We in the upper Midwest get to see only a handful of Harris’s Sparrows each year, and then only if we’re lucky. One or two turn up in my mother-in-law’s feeding station in Port Wing, Wisconsin, every May and September, and they usually turn up in my yard at the same time. They’re easy to pick out among the many White-throated Sparrows, but finding them requires that you actually look at each of those sparrows. I hear their song rarely in spring, and I’ve never heard them sing in fall. Like the White-throated Sparrow’s song, Harris’s Sparrow whistles and is easy to imitate. The notes are in a minor key, giving the song a mournful quality. Its call note is pretty similar to the White-throated Sparrow’s, but the quality is different enough that I learned to distinguish them without any trouble, but I did pay attention to both species to notice the quality differences. You can hear their songs, and the songs of just about every North American bird, at Cornell’s wonderful www.AllAboutBirds.org.

Harris's Sparrow
Harris's Sparrow


George Miksch Sutton was the first white person to discover a nest of Harris’s Sparrow, near Hudson Bay, in 1932. He wrote:
As I knelt to examine the nest a thrill the like of which I had never felt before passed through me. And I talked aloud! "Here!" I said. "Here in this beautiful place!" At my fingertips lay treasures that were beyond price. Mine was Man's first glimpse of the eggs of the Harris's Sparrow, in the lovely bird's wilderness home. 

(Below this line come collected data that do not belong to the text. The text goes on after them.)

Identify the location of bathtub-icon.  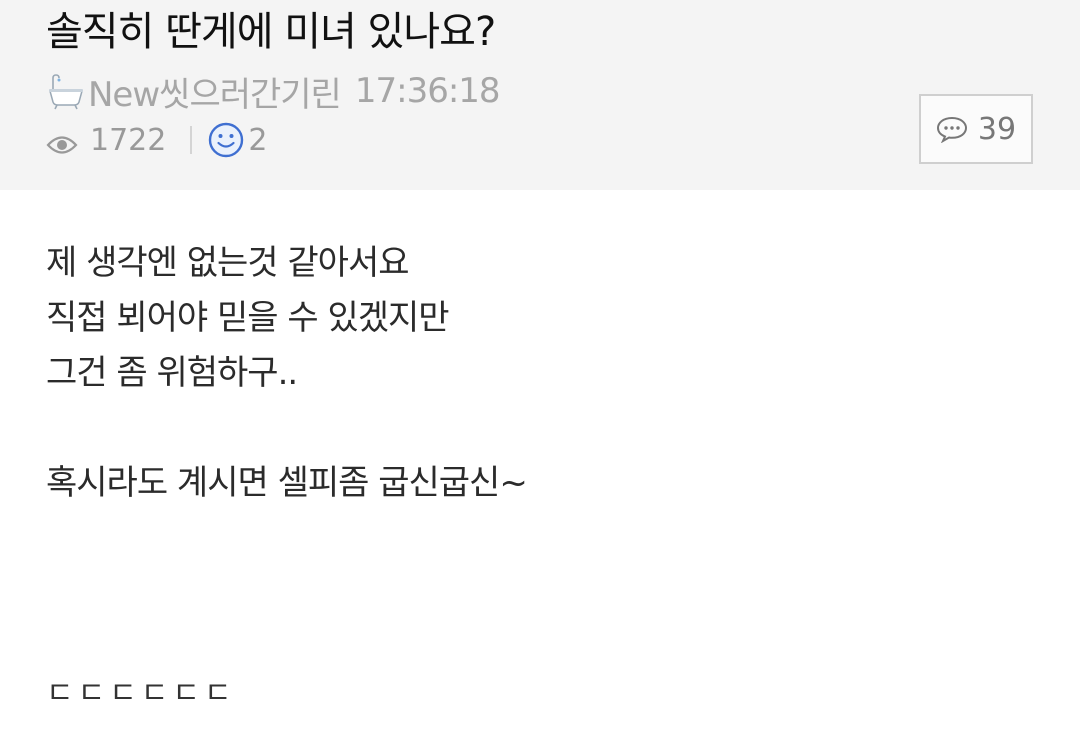
(66, 91).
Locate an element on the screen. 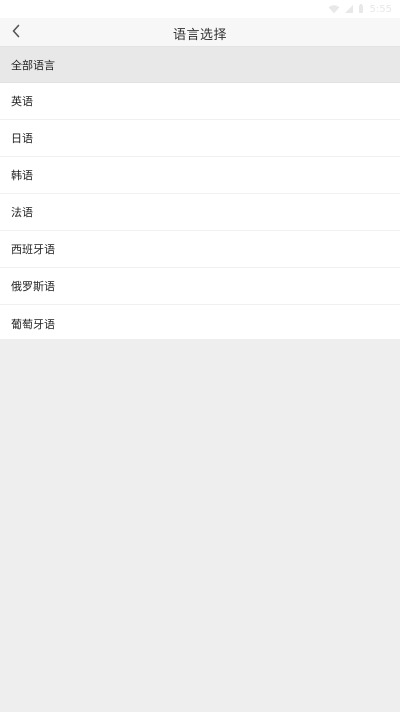  list-item-portuguese: 葡萄牙语 is located at coordinates (200, 324).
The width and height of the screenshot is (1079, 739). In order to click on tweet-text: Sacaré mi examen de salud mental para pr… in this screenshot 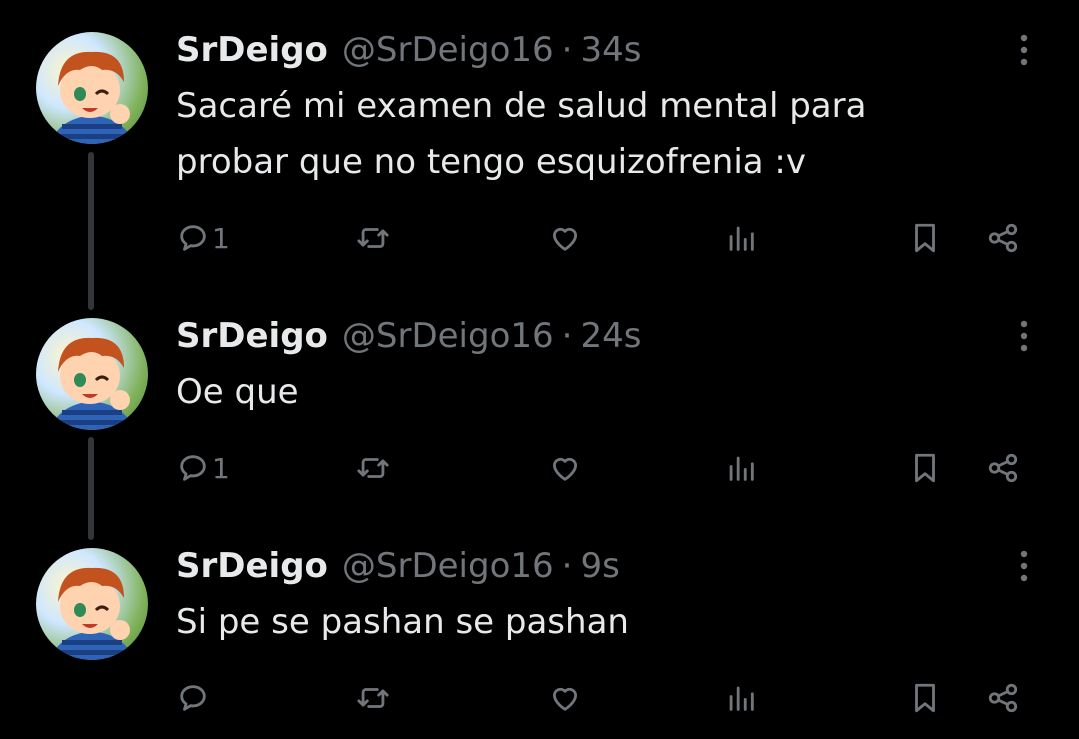, I will do `click(606, 134)`.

Sutton may have had the heart of a poet, but he had the instincts of a 19th Century ornithologist, so he immediately shot the mother and collected the nest and eggs. The bird itself had been “discovered” for science in 1834, when Thomas Nuttall found one in Jackson County, Missouri. Nuttall was a botanist who reportedly never carried a gun, but someone in his party did, and so Nuttall’s bird lies in a drawer in the Academy of Natural Sciences in Philadelphia, serving as the type specimen for the species. I wish they’d kept Nuttall’s name for the bird—he called it the Mourning Finch—but he also gave it the scientific name Zonotrichia querula, which is still its name. Querula is obviously related to “querulous,” which means argumentative, but at that time it also meant whining, fretful, or lamenting, Nuttall’s interpretation of the song. I know I’d be whining and fretful and lamenting if I were a bird in a world where the most powerful species held my life in so little regard. No wonder chickadees bite bird banders so viciously.